Find the line that contains "TELEGRAM (42, 1005)" in the entries below. Restate it and every line after it, word for word, with no pictures.
Start of Input material
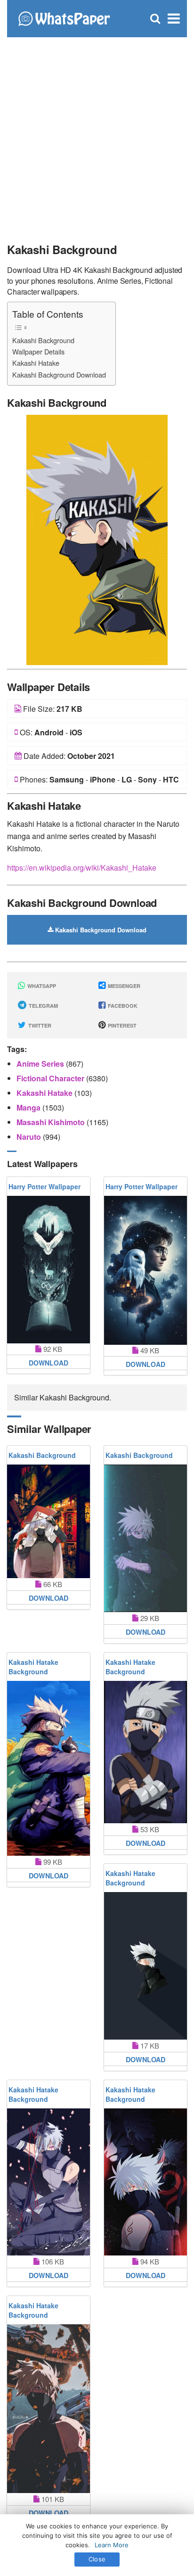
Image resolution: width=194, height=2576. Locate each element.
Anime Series (41, 1063)
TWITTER (39, 1025)
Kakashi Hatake (35, 363)
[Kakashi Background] (97, 539)
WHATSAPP (41, 985)
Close (97, 2559)
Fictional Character (51, 1078)
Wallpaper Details (38, 351)
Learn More (112, 2545)
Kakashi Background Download (59, 374)
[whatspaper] (63, 17)
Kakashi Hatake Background (33, 1666)
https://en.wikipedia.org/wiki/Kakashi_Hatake (81, 867)
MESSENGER (123, 985)
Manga (29, 1107)
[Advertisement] (97, 135)
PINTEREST (121, 1025)
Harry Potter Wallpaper (44, 1186)
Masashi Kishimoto (51, 1122)
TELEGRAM (42, 1005)
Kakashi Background (43, 340)
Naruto (29, 1136)
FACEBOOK (121, 1005)
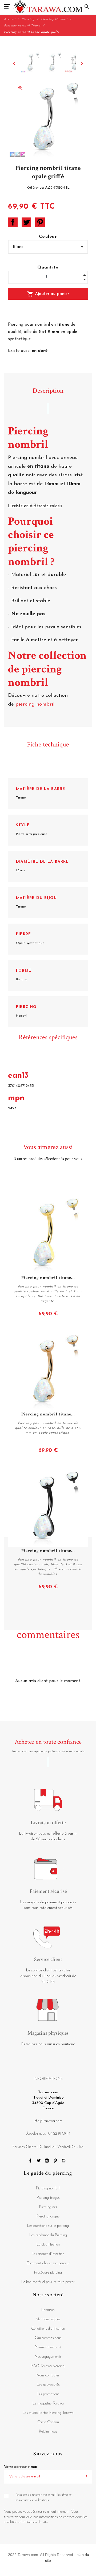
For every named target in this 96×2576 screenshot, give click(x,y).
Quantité (48, 267)
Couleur (48, 237)
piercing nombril (35, 704)
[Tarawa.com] (48, 6)
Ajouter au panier (48, 294)
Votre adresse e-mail (21, 2467)
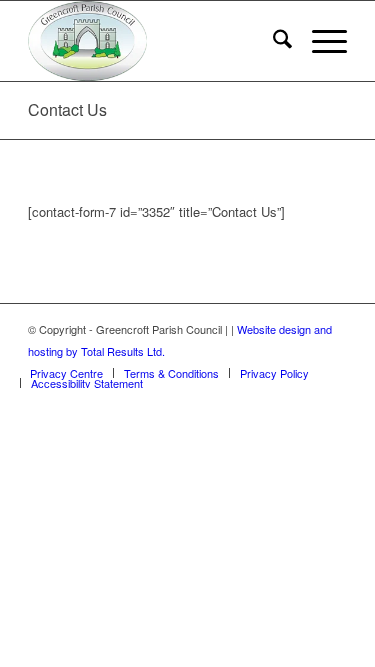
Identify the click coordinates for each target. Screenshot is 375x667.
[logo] (155, 41)
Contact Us (67, 109)
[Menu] (319, 41)
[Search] (272, 41)
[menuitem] (272, 41)
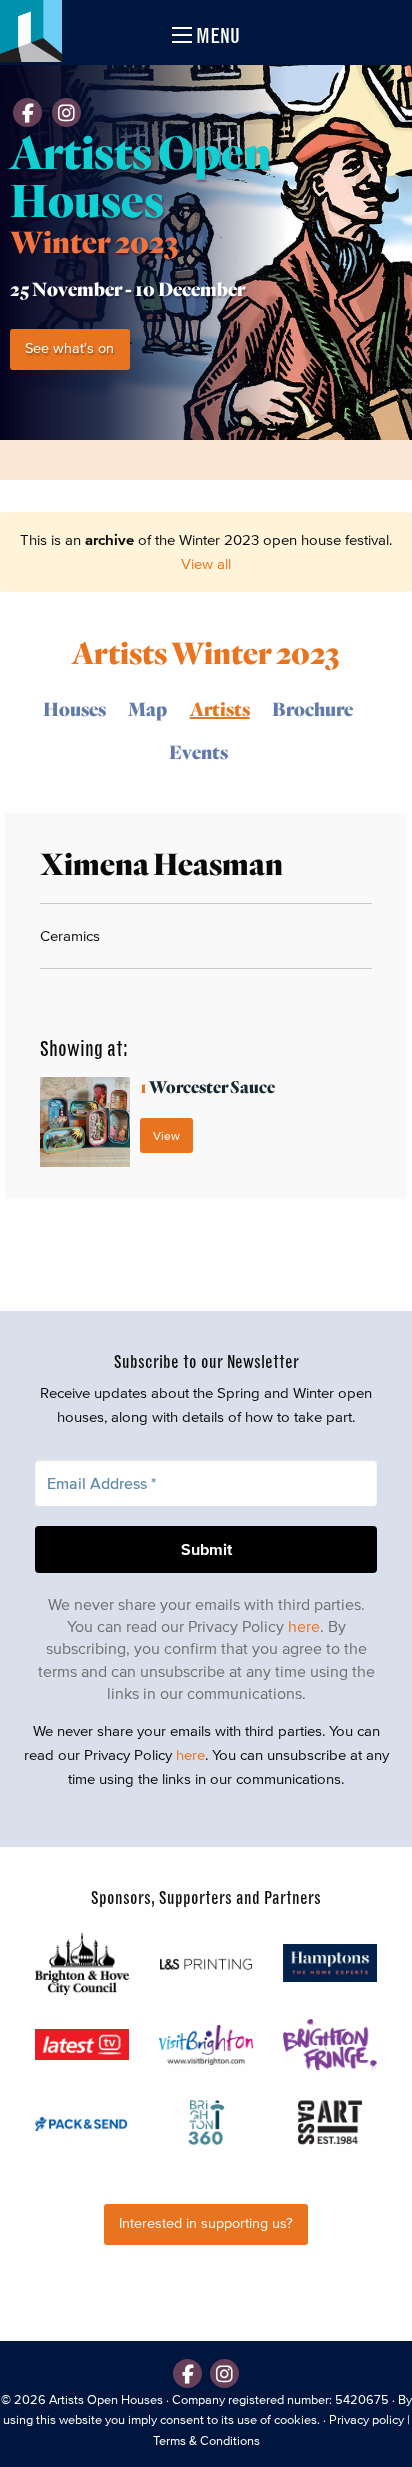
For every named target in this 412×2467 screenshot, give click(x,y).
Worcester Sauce (207, 1086)
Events (198, 751)
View (166, 1135)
End of Input material
- Result:
TELEGRAM (42, 1005)
Kakashi Background (43, 340)
Naruto (29, 1136)
FACEBOOK (121, 1005)
For every named target in this 96×2576 screenshot, give click(x,y).
Quantité (48, 267)
Couleur (48, 237)
piercing nombril (35, 704)
[Tarawa.com] (48, 6)
Ajouter au panier (48, 294)
Votre adresse e-mail (21, 2467)
Identify the click coordinates for each target. Screenshot is 375x667.
[logo] (155, 41)
Contact Us (67, 109)
[Menu] (319, 41)
[Search] (272, 41)
[menuitem] (272, 41)
For every named target in this 412×2467 screenshot, give click(x,y).
Worcester Sauce (207, 1086)
Events (198, 751)
View (166, 1135)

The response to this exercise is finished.